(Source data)
===============

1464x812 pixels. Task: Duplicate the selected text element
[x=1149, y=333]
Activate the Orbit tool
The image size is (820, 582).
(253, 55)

===============

> TO BE DONE: Swap "Orbit" for "Zoom" throughout the data above and write out every line again, changing nothing else.

> TASK ANSWER:
1464x812 pixels. Task: Duplicate the selected text element
[x=1149, y=333]
Activate the Zoom tool
The image size is (820, 582).
(253, 55)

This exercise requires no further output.